In questo caso però la corte aveva deciso che l’interessato in questione non aveva titolo a presentare un reclamo, in quanto non era provato che i suoi dati specifici fossero raccolti in questi archivi.

 

La seconda volta invece si è mossa la ONG Reporter senza frontiere, che riteneva ci si trovasse davanti a una violazione della protezione dei dati afferenti alle telecomunicazioni, perché questa raccolta di dati viene effettuata su larga scala e non era specificamente mirata a soggetti specifici.

 

È un po’ la teoria che utilizzano le aziende che raccolgono i Big data: raccogli tutti i dati possibili ed immaginabili e poi vedremo come utilizzarli in modo appropriato!

 

Sono certo che problemi di questo genere si presenteranno certamente anche in Italia ed ecco la ragione per la quale ritengo che questo procedimento, davanti al tribunale amministrativo federale, possa avere riflessi anche sull’attività svolta da agenzie di intelligence in altri paesi europei.
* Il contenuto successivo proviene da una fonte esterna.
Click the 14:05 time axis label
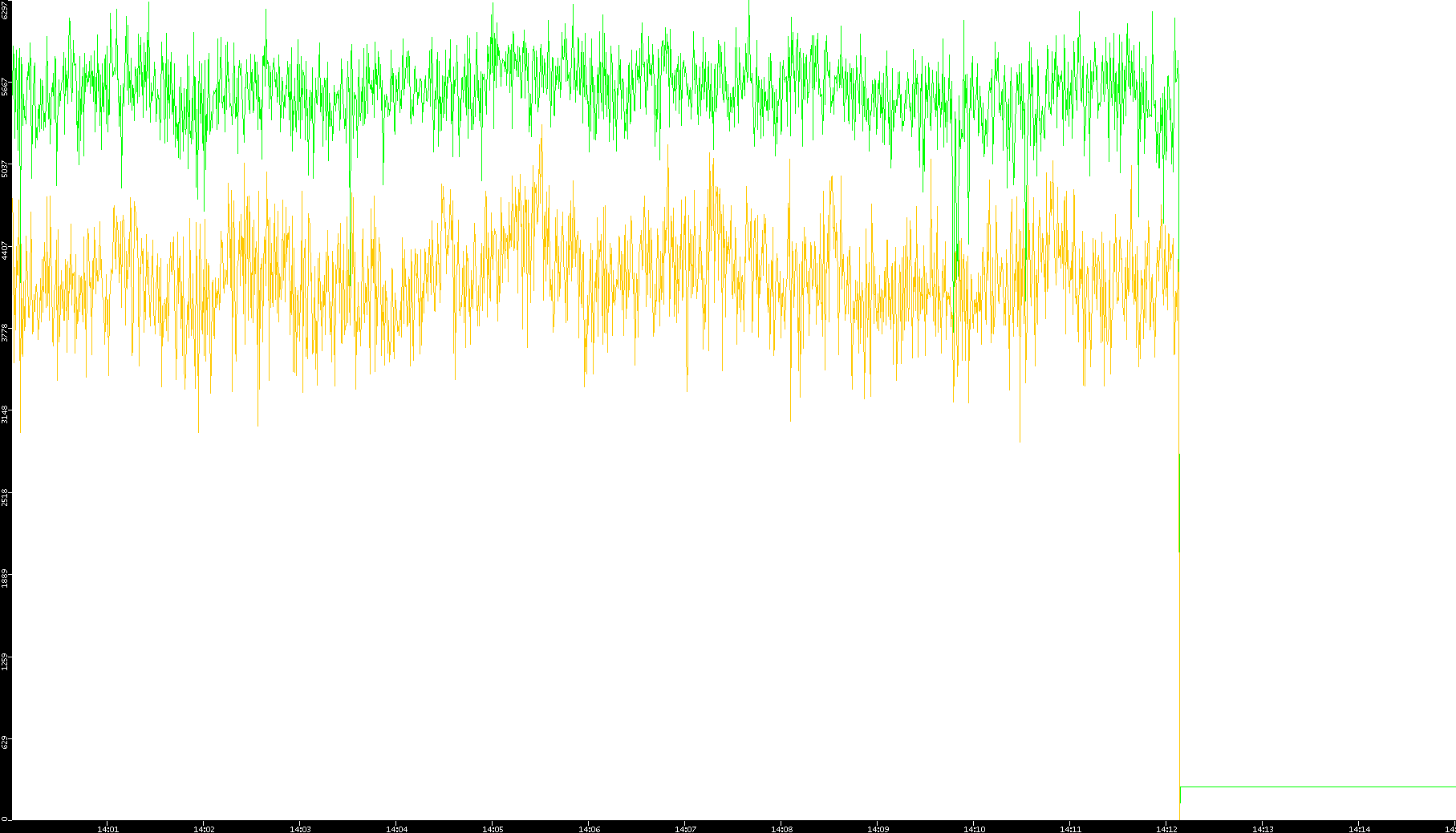[493, 828]
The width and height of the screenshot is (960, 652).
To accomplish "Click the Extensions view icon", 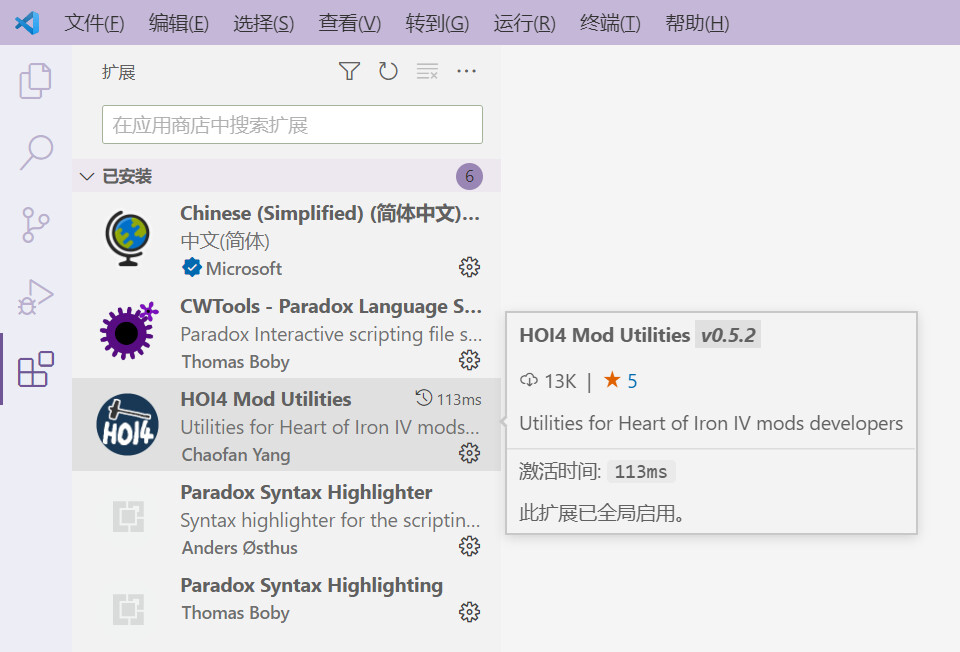I will pos(36,369).

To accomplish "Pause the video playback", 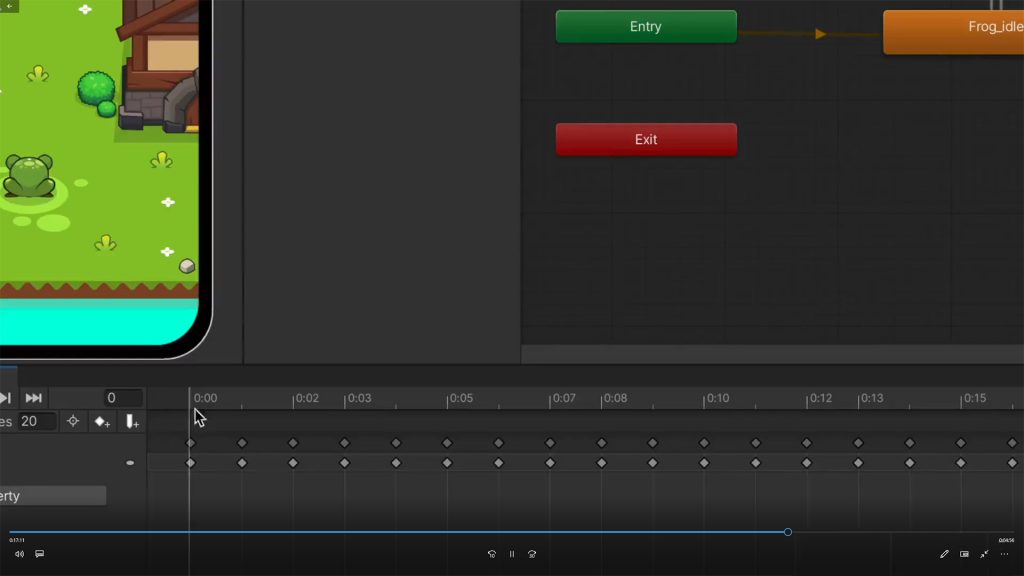I will coord(512,554).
Ad esempio, proprio alla luce delle nuove indicazioni del regolamento europeo, la corte federale ha affermato che una forma di anonimizzazione, basata solamente sul mascheramento del numero del soggetto coinvolto, può essere ritenuta insufficiente, perché rimangono ancora altri elementi identificabili in altre parti di metadati.

 

Siamo quindi in presenza di un’interferenza con la segretezza, che dovrebbe essere garantita ad ogni comunicazione.

 

Ecco la ragione per la quale la corte ha ritenuto che i servizi federali di intelligence potrebbero comunque continuare a svolgere questa attività, ma a fronte della emissione di una legge speciale per la protezione della sicurezza della nazione.

 

Per contro, l’agenzia di intelligence federale aveva basato la sua attività su considerazioni generali, che, nell’opinione dei giudici, non erano sufficienti a giustificare la raccolta e l’analisi di questi dati.

 

È bene tuttavia ricordare che la sentenza in questione fa riferimento soltanto alla causa che era stata avanzata in forma specifica, e non è applicabile su scala generale.
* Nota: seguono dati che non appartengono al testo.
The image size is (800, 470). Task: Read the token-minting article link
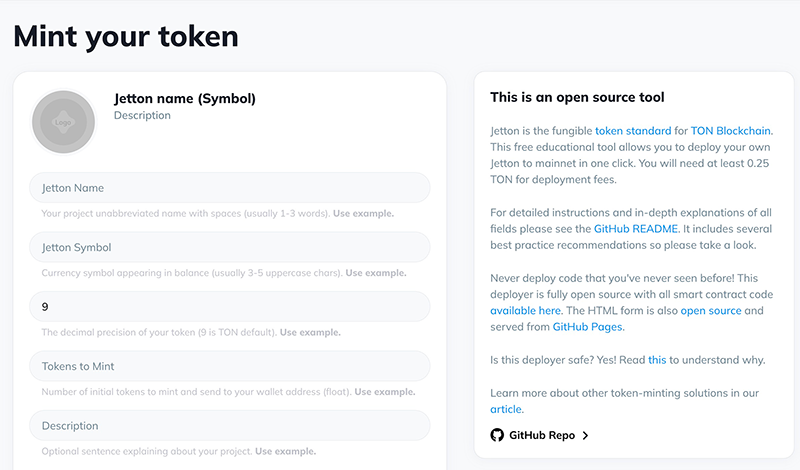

Questa è la ragione per cui la organizzazione Reporter senza frontiere si sta attivando nuovamente per far estendere questo giudizio, limitato a pochi interessati, su una base più allargata.

 

In particolare, Reporter senza frontiere prevede di rivolgersi addirittura alla corte europea dei diritti umani, che in precedenza aveva però già rigettato una richiesta similare, nel 2014.

A mio avviso, questa sentenza dà delle indicazioni oltremodo interessanti ed importanti, perché ad oggi le indicazioni del regolamento, in termini di pseudo anonimizzazione, non sono ancora state trasformate in proposte concrete circa quali interventi, ed a che il livello di profondità, debbano essere attivati per poter affermare che un intervento di pseudo anonimizzazione sia realmente efficiente ed efficace.